Recently I worked on a project to complete an upgrade from Microsoft SQL Server 2008 R2 to SQL Server 2014. Before the upgrade could begin, I created new packages to source data from the client’s operational data store, which was recently migrated to a PostgreSQL database. Communicating between database engines can be tricky, and I encountered a number of issues that were not simple to fix. Since I couldn’t find immediate solutions online, I hope this article will help fill in some gaps that you might face when connecting to PostgreSQL.
The scope and design of this project was straightforward: source data from the PostgreSQL database with minimal transformations and create a MD5 hash value at the source to determine Type 1 updates. My colleague, Gilbert Sharp, recently wrote a great article discussing hash values and surrogate keys, Surrogate Keys in a Business Intelligent Ecosystem.

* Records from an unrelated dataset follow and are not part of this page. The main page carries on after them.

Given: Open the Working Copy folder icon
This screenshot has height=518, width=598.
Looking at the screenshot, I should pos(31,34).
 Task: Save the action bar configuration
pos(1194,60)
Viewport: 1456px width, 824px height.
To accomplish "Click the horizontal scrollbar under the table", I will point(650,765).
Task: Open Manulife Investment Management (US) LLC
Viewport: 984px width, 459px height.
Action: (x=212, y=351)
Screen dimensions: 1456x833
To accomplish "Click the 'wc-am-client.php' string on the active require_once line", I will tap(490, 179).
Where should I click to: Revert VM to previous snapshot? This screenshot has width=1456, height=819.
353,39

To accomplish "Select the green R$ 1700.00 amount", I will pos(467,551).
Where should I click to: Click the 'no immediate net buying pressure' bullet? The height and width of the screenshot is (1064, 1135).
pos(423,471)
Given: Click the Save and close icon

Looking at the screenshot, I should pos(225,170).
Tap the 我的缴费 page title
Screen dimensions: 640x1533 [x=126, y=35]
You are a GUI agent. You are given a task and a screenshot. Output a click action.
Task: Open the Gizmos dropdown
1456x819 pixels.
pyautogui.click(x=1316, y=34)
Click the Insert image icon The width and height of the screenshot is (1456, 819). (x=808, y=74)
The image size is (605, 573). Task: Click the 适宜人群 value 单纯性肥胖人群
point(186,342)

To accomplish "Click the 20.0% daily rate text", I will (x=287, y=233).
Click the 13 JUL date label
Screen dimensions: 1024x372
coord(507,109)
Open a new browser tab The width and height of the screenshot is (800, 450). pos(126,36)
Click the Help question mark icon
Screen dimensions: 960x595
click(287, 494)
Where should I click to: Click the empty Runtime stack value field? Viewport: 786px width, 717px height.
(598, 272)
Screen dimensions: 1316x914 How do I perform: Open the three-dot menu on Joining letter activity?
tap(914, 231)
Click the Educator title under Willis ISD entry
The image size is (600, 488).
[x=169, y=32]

First I had to determine the best way to connect to a PostgreSQL database. A quick search online will deliver several blog posts with detailed steps on connecting to a PostgreSQL database using an ADO.NET source connection in SQL Server Integration Services (SSIS). Using this method is common, but after mapping the source columns to the target table, I received several error messages: “Cannot Convert between Unicode” and “Non Unicode String Data Type.” If you have developed in SSIS before you know that it is very particular about datatypes and conversions, and in my experience, unlike other tools, SSIS does not perform or allow implicit datatype conversions.
I determined that the database encoding was ‘SQL_ASCII,’ which pointed me to the ADO.NET connection as the culprit. Apparently, ADO.NET does an implicit conversion from varchar to nvarchar regardless of the source database encoding, so the conversion of the data type would need to be handled within SSIS.
The obvious solution would be to use either a data conversion or derived column transformation. Each component used in SSIS performance is impacted; in this case, it would be minimal but would definitely increase the development time for the project. In most cases, I prefer to use a derived column, since SSIS allows you to replace the existing column with the new derived column. This is more of a time saver for development since SSIS has the option to map your columns to the target table by name if the source column names are the same as the target. However, this would tremendously increase my development times. On average, I had 75 columns per table with the datatype of varchar for a majority of the columns. This is also why I opted not to use the data conversion task because the number of columns that would need to be created and then mapped to the target manually not only increased development time but also introduced the likelihood of mapping a source to target incorrectly.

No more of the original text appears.